S Corporations are corporations that elect to pass the corporate income, losses, deductions, and credits through to their shareholders for federal tax purposes. Shareholders of S corporations reports the flow-through of income and losses on their personal tax returns and are taxed at the individual income tax rates.


Estimated Taxes - Estimated tax is the method used to pay tax on income that is not subject to withholding. This includes income from self-employment, interest, dividends, alimony, rent, gains from the sale of assets, prized and awards. You also may have to pay estimated tax if the amount of income tax being withheld from your salary, pension, or other income is not enough. Estimated tax is used to pay income tax and self-employment tax, as well as other taxes and amounts reported on your tax return.

If you are filing as a Sole Proprietor, partner, S Corporation shareholder, and/or a self-employed individual, you generally have to make estimated tax payments if you expect to owe tax of $1,000 or more when you file your return.

If you are filing as a C Corporation, you generally have to make estimated tax payments for your corporation if you expect it to owe tax of $500 or more when you file its return.

If you had a tax liability for the prior year, you may have to pay estimated tax for the current year.

You should make estimated tax payments if you expect your tax withholdings to be the lesser of:

  1. 90% of tax due shown on your current tax return, OR

  2. 100% of tax due shown on your prior year tax return


Self-Employment Tax - Self-Employment tax (SE tax) is Social Security and Medicare taxes primarly for individuals who work for themselves. Generally, you must pay SE tax and file Schedule SE (Form 1040) if either of the following applies:

  • If your net earnings from self-employment were $400 or more

  • If you work for a church that elects exemptions from Social Security and Medicare taxes, you are subject to SE tax if you received $108.28 or more in wages from the church.

The self-employment tax rate is 15.3%. The rate consists of two parts: 12.4% for social security and 2.9% for Medicare.

You can deduct the employer equivalent portion (7.65%) of your self-employment tax in figuring your adjusted gross income. This deduction only affects your income tax. It does not affect either your net earnings from self-employment or your self-employment tax.


Employment Tax - When you have employees, you as the employer have certain employment tax responsabilities that you must pay and forms you must file. Employment taxes include the following:

  • Social Security and Medicare Taxes

  • Federal Income Tax withholdings

  • Federal Uneployment (FUTA) Tax

  • Plus, any Local State employment taxes (for California these are SDI, PIT, SUI, ETT)
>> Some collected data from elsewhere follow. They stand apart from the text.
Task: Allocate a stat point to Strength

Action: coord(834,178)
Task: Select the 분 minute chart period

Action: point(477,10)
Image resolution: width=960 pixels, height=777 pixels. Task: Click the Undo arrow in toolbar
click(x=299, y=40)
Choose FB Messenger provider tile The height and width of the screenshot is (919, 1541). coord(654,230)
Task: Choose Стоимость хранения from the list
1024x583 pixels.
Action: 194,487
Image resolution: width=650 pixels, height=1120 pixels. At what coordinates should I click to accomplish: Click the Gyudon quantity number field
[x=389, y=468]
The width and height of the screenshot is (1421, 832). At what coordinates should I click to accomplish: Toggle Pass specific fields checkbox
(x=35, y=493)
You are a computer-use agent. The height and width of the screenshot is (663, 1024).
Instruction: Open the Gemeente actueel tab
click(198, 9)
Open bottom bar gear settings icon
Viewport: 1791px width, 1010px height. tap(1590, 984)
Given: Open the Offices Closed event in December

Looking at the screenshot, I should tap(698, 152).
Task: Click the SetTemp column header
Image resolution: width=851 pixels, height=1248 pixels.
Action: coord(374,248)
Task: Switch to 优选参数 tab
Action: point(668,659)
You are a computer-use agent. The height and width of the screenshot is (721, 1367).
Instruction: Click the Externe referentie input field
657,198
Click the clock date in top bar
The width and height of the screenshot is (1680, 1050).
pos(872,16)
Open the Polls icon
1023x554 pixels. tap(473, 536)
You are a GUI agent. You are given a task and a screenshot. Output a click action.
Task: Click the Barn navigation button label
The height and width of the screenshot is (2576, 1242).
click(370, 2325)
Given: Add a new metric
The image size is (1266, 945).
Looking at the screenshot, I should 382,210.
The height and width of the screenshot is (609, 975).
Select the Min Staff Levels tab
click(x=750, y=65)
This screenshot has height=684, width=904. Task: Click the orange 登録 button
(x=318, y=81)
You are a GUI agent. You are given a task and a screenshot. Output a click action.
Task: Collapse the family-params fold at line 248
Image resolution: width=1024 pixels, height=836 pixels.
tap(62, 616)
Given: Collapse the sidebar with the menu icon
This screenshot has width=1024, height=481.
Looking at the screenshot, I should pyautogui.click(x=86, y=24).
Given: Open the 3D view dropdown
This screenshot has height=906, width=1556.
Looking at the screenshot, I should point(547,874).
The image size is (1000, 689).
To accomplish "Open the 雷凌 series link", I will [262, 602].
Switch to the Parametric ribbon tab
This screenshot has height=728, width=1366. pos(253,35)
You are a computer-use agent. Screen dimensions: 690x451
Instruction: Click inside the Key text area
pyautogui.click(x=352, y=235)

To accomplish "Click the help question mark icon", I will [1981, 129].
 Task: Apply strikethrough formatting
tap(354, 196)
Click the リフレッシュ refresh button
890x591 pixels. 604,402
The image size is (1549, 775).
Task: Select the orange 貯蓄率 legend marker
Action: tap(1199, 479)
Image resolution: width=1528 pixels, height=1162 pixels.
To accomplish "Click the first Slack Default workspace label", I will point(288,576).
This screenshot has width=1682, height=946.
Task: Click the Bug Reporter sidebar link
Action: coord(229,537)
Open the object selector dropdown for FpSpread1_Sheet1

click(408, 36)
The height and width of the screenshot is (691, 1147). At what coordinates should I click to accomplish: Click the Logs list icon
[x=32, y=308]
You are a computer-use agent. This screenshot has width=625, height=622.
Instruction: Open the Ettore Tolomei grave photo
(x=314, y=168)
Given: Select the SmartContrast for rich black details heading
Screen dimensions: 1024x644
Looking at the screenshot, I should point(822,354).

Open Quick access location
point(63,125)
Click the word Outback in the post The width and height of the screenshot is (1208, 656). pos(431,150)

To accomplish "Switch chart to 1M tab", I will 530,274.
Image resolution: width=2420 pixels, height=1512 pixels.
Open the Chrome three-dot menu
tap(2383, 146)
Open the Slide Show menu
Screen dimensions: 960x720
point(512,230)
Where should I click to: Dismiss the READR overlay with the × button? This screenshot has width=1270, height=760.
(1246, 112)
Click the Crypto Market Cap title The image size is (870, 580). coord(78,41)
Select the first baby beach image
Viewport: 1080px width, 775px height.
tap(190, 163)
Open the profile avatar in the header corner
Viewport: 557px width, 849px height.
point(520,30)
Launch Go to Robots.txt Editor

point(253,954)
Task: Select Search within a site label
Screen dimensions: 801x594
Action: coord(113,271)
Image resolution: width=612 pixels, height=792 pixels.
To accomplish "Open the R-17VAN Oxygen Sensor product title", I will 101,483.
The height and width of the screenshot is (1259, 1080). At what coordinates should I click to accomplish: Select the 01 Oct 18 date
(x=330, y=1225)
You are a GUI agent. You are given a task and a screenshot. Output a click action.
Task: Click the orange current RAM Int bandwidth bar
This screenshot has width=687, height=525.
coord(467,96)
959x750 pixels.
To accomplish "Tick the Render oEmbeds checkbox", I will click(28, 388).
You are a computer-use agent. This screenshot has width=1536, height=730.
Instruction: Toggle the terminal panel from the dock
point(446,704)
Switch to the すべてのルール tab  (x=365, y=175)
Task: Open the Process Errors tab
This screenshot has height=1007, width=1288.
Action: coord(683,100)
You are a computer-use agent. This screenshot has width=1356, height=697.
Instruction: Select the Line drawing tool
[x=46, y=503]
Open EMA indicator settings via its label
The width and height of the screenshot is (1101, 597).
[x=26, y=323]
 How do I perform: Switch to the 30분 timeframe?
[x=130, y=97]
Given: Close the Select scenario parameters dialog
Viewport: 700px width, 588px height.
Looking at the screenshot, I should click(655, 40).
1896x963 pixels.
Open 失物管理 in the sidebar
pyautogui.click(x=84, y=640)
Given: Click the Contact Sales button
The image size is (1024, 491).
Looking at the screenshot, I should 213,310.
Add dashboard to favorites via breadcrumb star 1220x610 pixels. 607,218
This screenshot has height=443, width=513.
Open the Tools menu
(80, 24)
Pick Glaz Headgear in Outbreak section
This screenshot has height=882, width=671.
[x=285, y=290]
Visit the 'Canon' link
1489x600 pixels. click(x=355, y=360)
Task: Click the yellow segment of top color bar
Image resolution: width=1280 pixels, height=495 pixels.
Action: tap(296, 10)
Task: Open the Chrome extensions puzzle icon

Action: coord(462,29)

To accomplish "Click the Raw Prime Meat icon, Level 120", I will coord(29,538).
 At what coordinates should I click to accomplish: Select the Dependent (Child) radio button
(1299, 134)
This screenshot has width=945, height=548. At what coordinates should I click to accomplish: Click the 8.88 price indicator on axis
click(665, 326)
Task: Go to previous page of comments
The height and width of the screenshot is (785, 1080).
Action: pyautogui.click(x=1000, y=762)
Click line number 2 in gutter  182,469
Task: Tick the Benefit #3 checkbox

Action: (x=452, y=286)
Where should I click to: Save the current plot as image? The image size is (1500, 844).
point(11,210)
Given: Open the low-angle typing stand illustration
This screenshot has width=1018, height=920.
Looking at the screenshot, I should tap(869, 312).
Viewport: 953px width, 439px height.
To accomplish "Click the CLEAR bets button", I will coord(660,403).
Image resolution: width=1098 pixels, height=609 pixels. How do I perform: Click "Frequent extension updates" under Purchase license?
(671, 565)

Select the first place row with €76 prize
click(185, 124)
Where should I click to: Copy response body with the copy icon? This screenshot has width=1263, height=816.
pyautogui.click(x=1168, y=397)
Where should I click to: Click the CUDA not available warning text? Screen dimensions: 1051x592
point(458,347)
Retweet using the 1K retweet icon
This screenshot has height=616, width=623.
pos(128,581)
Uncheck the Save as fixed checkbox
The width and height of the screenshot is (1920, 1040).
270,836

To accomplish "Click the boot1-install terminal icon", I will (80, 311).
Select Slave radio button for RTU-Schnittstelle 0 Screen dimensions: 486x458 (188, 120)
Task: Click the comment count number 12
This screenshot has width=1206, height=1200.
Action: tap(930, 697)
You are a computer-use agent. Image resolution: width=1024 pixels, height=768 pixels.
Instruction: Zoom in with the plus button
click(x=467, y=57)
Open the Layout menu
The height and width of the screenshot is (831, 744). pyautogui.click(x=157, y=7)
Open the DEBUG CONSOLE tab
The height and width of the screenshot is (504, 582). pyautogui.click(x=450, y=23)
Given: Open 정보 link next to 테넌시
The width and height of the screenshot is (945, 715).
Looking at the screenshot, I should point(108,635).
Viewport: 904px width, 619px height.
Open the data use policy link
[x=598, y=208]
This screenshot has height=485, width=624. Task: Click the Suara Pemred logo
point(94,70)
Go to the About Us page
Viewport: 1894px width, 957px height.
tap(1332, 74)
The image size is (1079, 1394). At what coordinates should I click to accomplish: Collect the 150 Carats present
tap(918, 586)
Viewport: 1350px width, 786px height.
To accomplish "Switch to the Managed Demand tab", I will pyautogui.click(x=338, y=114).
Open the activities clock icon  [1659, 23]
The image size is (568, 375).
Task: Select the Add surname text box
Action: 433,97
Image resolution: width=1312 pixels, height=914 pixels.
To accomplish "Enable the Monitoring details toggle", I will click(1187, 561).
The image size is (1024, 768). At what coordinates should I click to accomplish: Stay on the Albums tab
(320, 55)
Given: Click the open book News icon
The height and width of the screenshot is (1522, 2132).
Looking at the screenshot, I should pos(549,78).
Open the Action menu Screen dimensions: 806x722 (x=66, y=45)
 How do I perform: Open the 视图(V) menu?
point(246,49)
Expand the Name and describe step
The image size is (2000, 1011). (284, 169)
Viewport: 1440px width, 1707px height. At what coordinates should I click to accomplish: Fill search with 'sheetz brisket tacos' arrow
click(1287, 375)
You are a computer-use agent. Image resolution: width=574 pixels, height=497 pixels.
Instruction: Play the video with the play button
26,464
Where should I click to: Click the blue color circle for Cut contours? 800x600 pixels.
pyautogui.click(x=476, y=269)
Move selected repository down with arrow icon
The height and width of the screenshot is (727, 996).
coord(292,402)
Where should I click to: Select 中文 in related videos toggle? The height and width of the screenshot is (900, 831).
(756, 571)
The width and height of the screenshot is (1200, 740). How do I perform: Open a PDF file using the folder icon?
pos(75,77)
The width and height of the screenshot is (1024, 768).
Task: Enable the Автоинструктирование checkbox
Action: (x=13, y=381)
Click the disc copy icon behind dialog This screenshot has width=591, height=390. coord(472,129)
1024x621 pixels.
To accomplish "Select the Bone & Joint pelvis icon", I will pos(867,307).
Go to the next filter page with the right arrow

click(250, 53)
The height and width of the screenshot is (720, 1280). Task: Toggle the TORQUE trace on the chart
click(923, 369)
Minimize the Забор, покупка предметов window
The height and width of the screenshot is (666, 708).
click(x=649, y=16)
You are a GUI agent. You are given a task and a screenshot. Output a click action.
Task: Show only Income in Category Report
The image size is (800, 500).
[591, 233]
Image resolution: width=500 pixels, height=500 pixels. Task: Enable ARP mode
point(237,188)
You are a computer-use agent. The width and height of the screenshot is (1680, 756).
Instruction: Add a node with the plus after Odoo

Excise Tax - You may need to pay excise tax if you do any of the following:

  • Manufacture or sell certain products

  • Operate certain kind of business

  • Use various kinds of equipment, facilities, or products

  • Receive payment for certain services


The Excise Taxes are:

  • Environmental Taxes

  • Communications and air transportation taxes

  • Fuel taxes

  • Tax on the first retail sale of heavy trucks, trailers, and tractors

  • Manufacturers taxes on the sale or use of variety of different articles.